>> Begin INFORMATION GIVEN

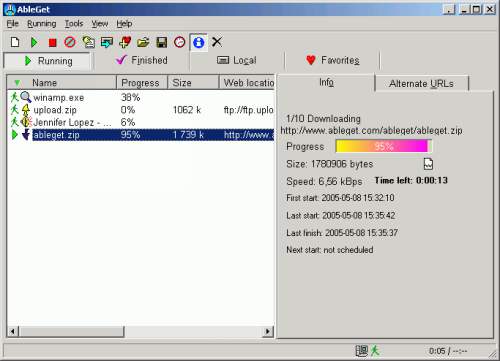Click the black X delete icon
Viewport: 500px width, 361px height.
217,42
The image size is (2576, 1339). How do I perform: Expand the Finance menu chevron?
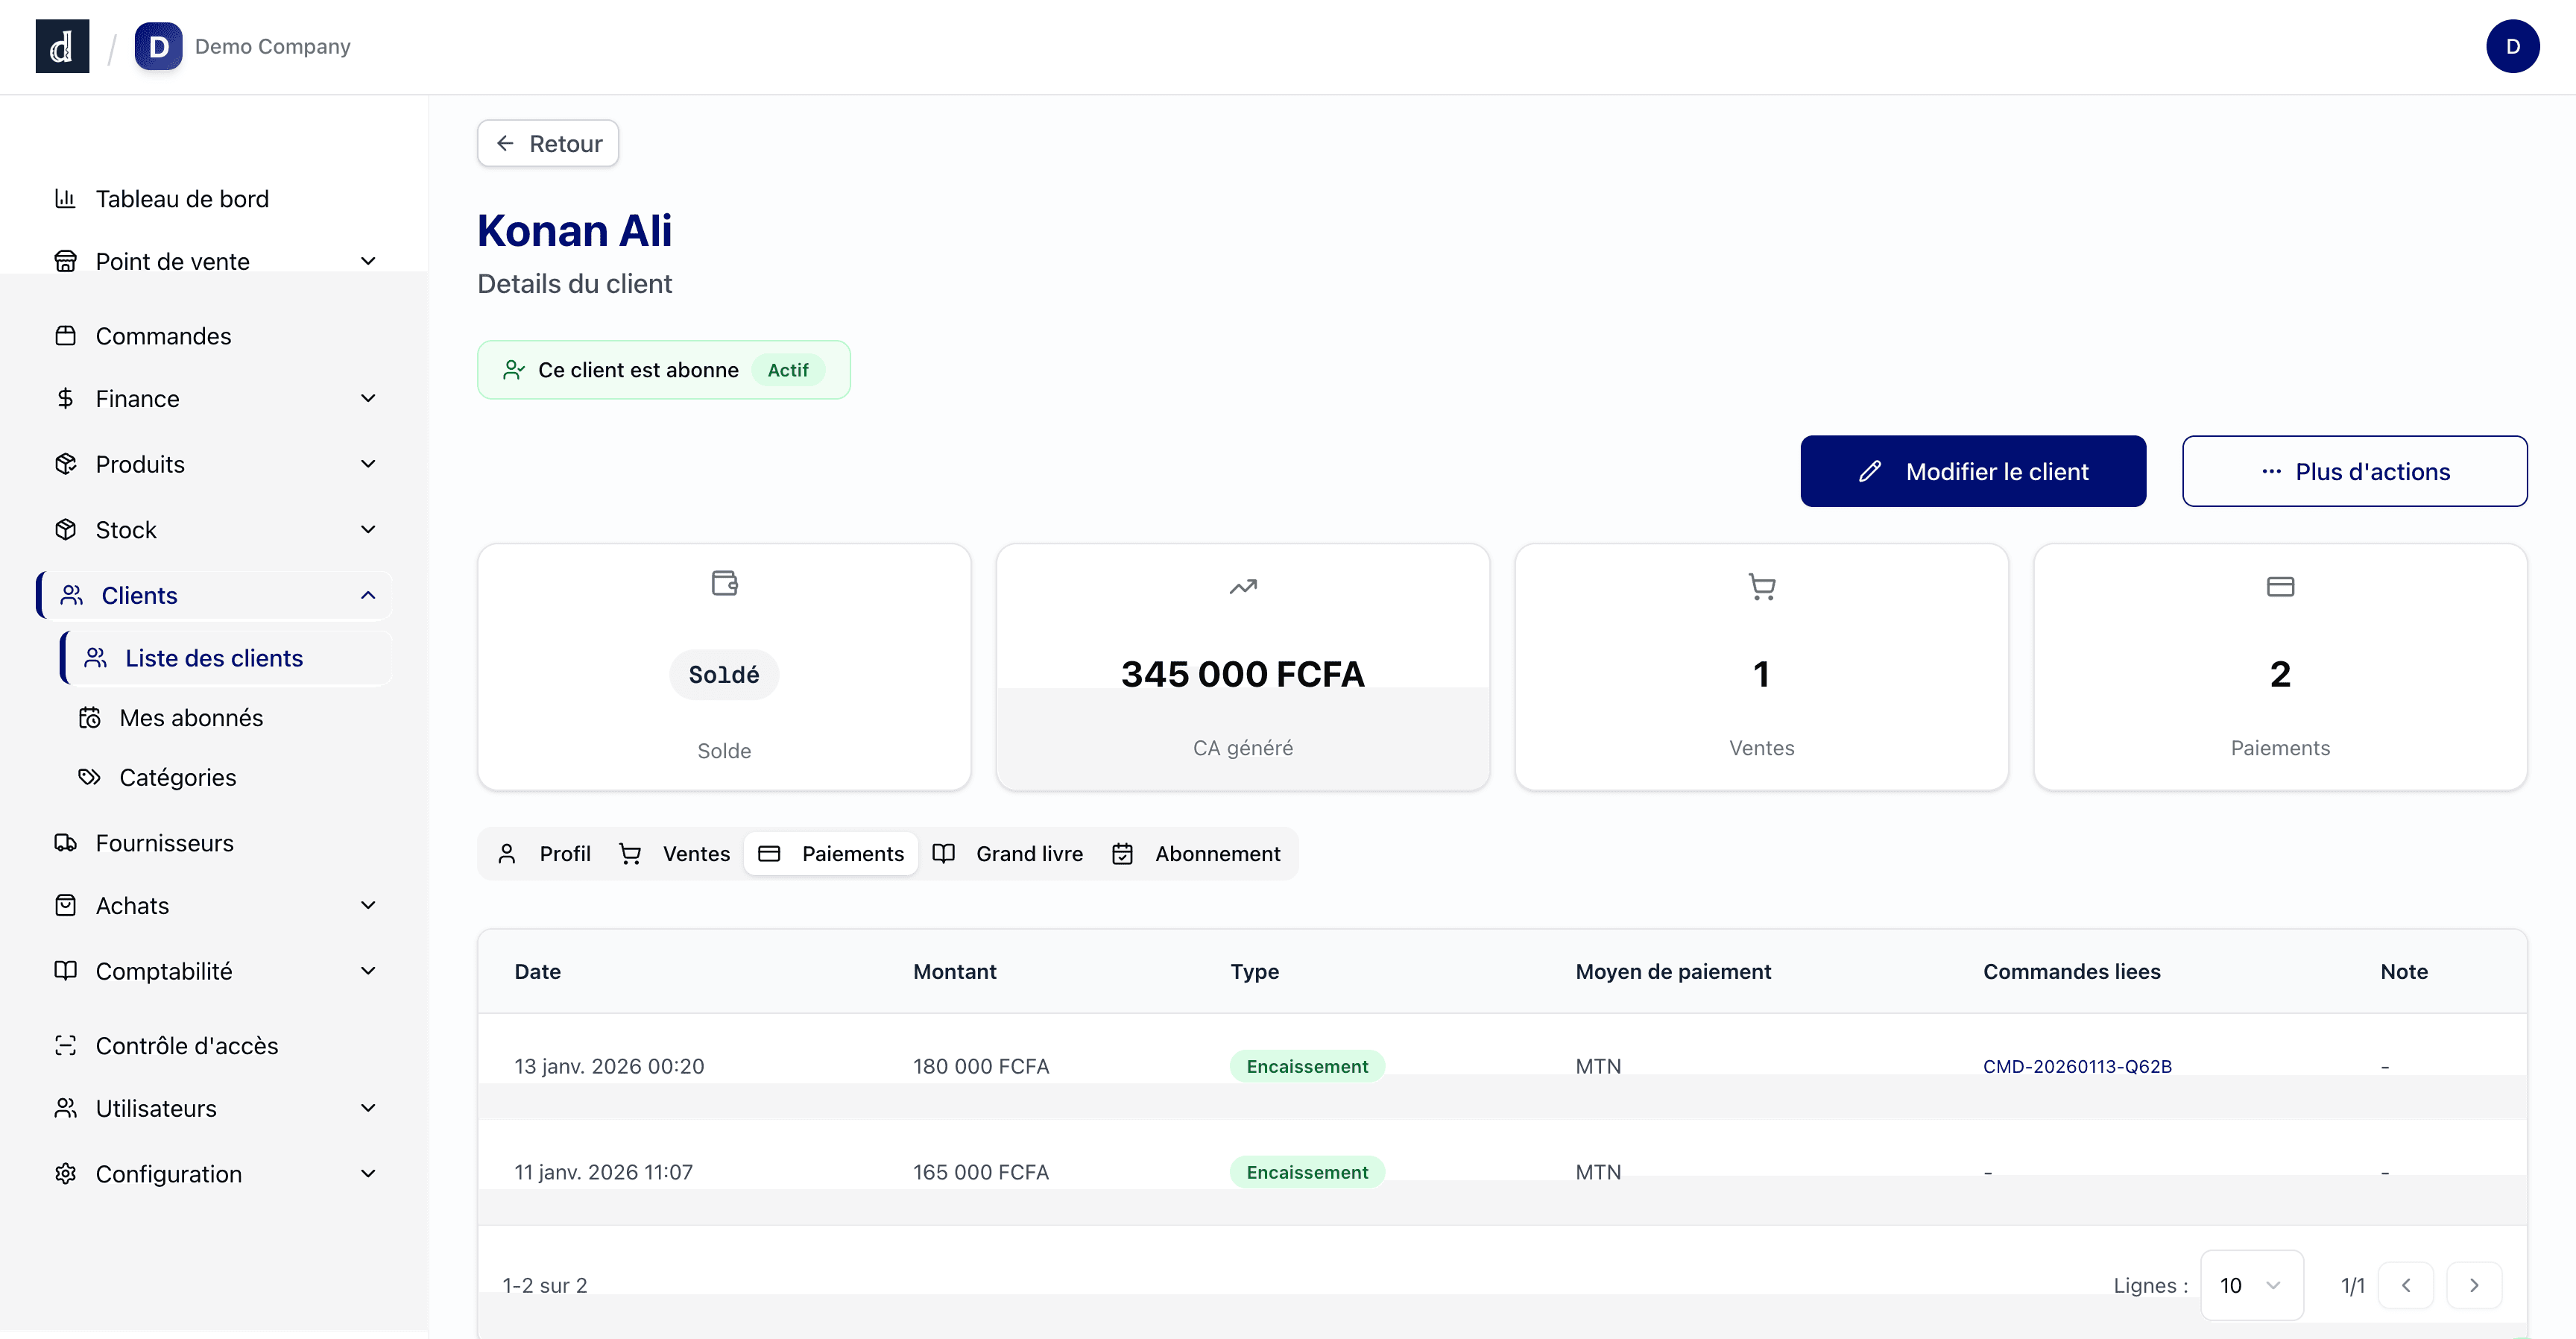(368, 398)
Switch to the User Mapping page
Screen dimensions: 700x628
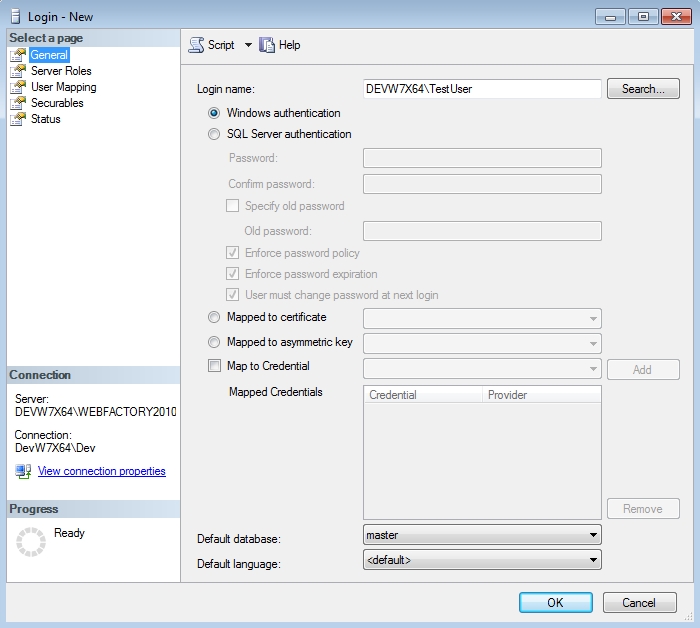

>> End INFORMATION GIVEN

» **WRITTEN TASK**: Reproduce every line of the entries above verbatim, omitting the pictures from your answer.

» **FULL RESPONSE**:
Click the black X delete icon
Viewport: 500px width, 361px height.
217,42
The image size is (2576, 1339). How do I perform: Expand the Finance menu chevron?
(368, 398)
Switch to the User Mapping page
Screen dimensions: 700x628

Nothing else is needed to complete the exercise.